NEW YORK (NY)
July 26, 2019
By David Wright, Pete Madden, Cho Park, and Shannon K. Crawford
Others call it ‘a sham’
Bishop Richard Malone says his congregation’s darkest days are in the past.
The embattled spiritual leader has faced calls for his resignation over his handling of sexual abuse allegations against clergy members in the Diocese of Buffalo, where a public reckoning that started as a local scandal became a national headline.
A whistleblower, Malone’s own former secretary Siobhan O’Connor, leaked internal church documents to Charlie Specht, an investigative reporter for ABC’s Buffalo affiliate WKBW, sparking months of stories about whether there had been efforts to conceal the extent of the problem from the public.
Malone admits that he has made some mistakes, but stresses that he “inherited a decades old horrific problem,” one that extends far beyond the limits of his city, and is now “trying to be part of moving us beyond it” by, among other things, purging pedophiles from their midst.
The Diocese of Buffalo’s list of credibly accused priests has grown from 42 to 132 in a little more than a year, and Malone expects that more names will be added before their work is done.
“This is something that we continue to evaluate over and over again,” Malone told ABC News in a wide-ranging interview, his first on national television, airing Thursday on “Nightline.” “We’re not finished with the list at this point.”
But for anyone who doubts his progress, Malone offers a guarantee.
“There’s no priest with a substantiated, what you called credible, allegation of abuse of a minor in ministry in this diocese,” Malone said. “I can testify to that honestly and 100 percent.”
In the case of Fr.

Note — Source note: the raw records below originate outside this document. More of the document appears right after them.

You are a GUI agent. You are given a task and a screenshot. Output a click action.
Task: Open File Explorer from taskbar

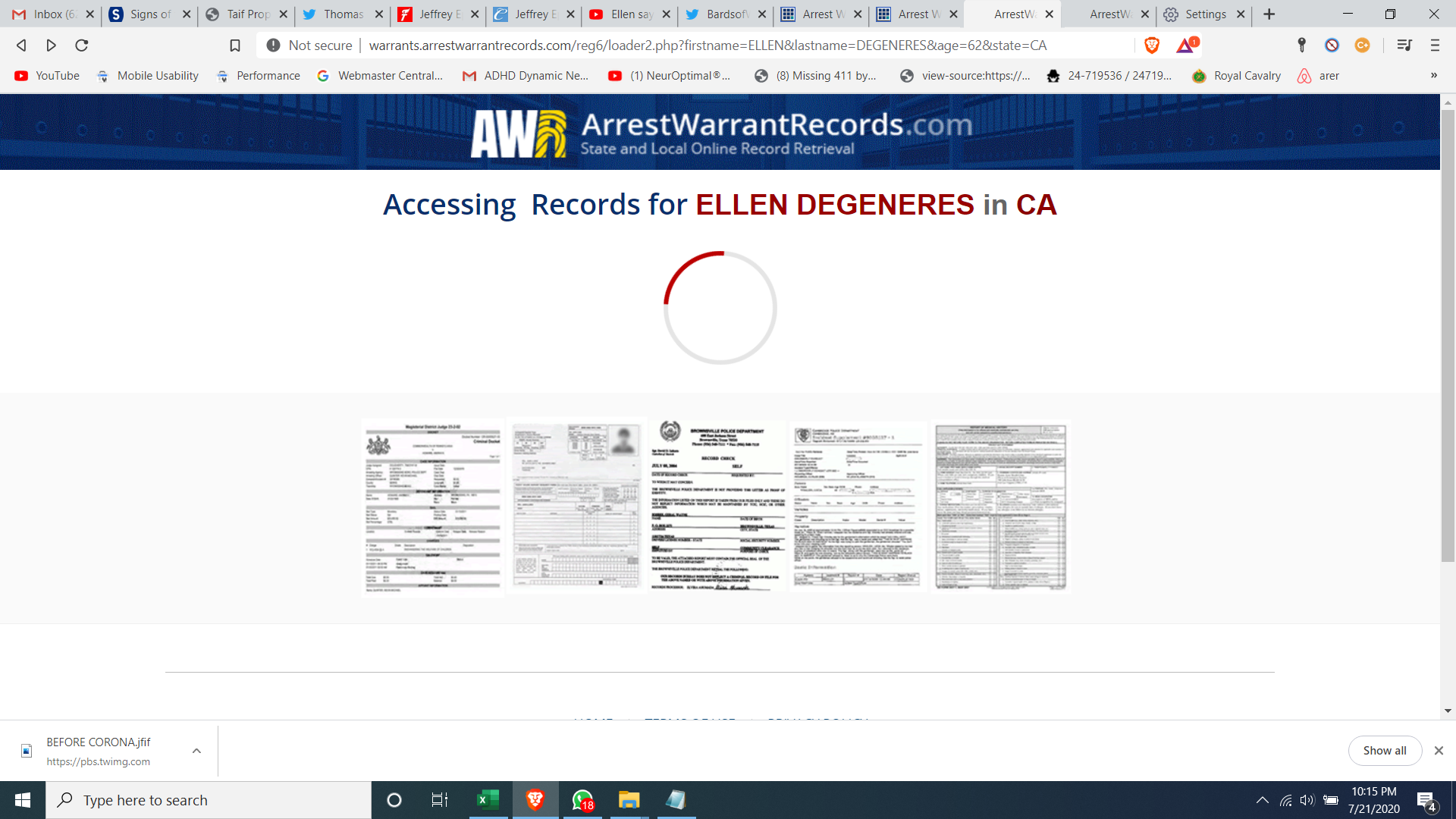[x=629, y=800]
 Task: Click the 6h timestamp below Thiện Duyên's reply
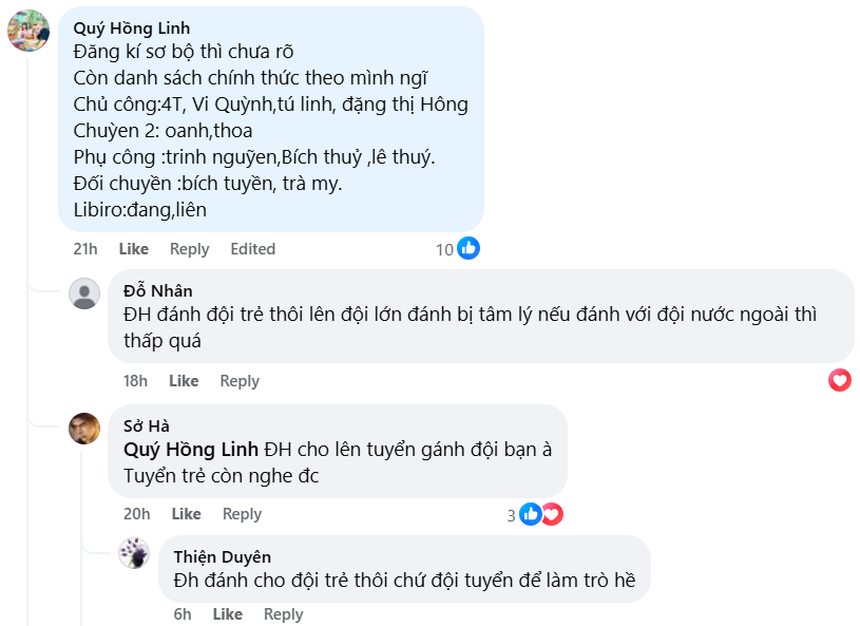pos(182,614)
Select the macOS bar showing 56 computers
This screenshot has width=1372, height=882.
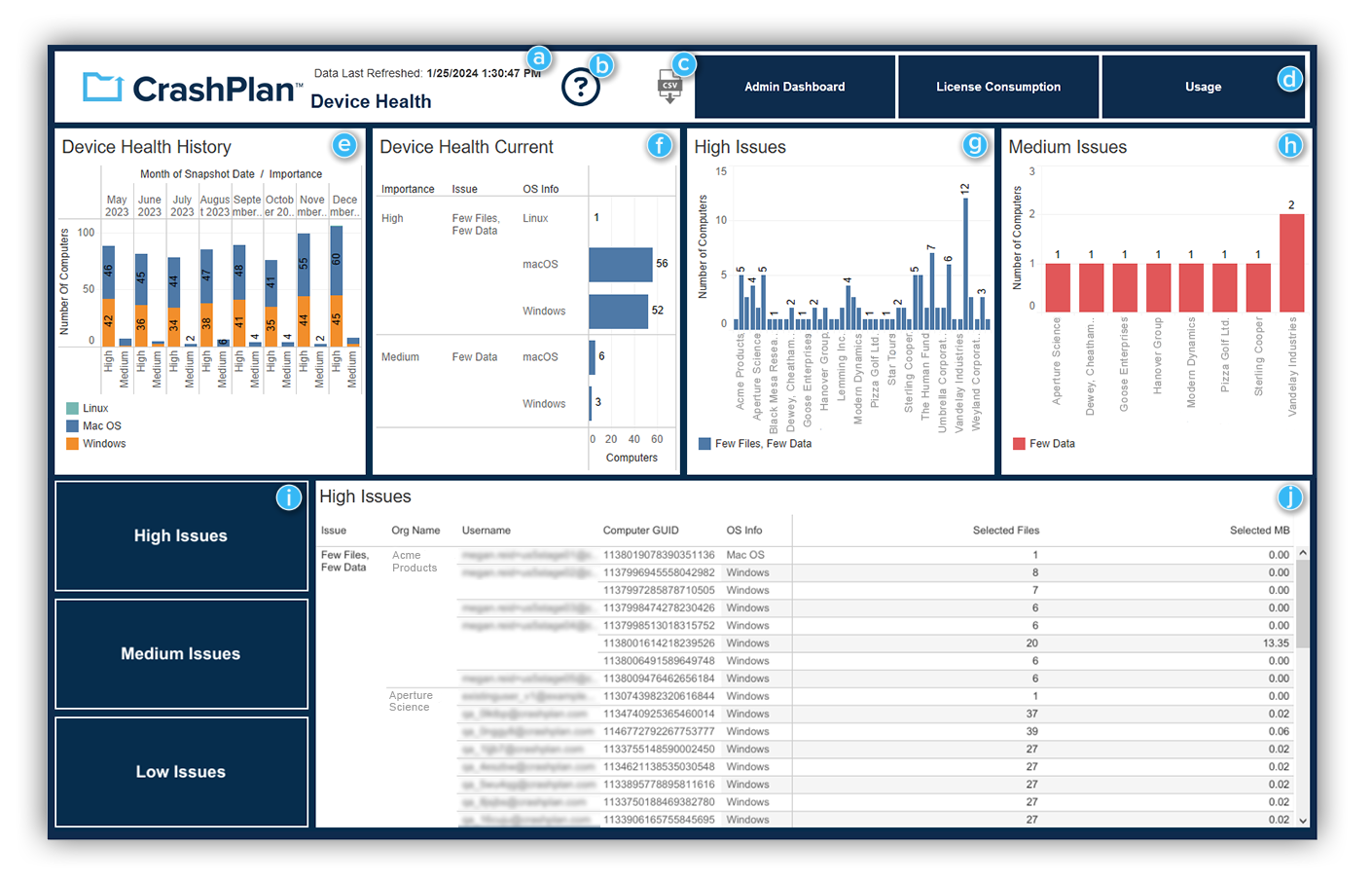click(623, 264)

Dennis Riter, pastor of St. Elizabeth Ann Seton Church in the Buffalo suburb of Dunkirk, however, Malone decided to allow a priest who had faced multiple allegations of sexual abuse of children to return to ministry, where he remains to this day. He did so, he said, after a lawyer hired by the church investigated the matter and submitted a report, a copy of which has been obtained by ABC News, concluding that the allegations against Fr. Riter had “no merit.”
But multiple people familiar with that investigation expressed serious concerns with the findings of what they view as a deeply flawed report, raising questions about the process by which the Diocese of Buffalo evaluates allegations against its clergy members.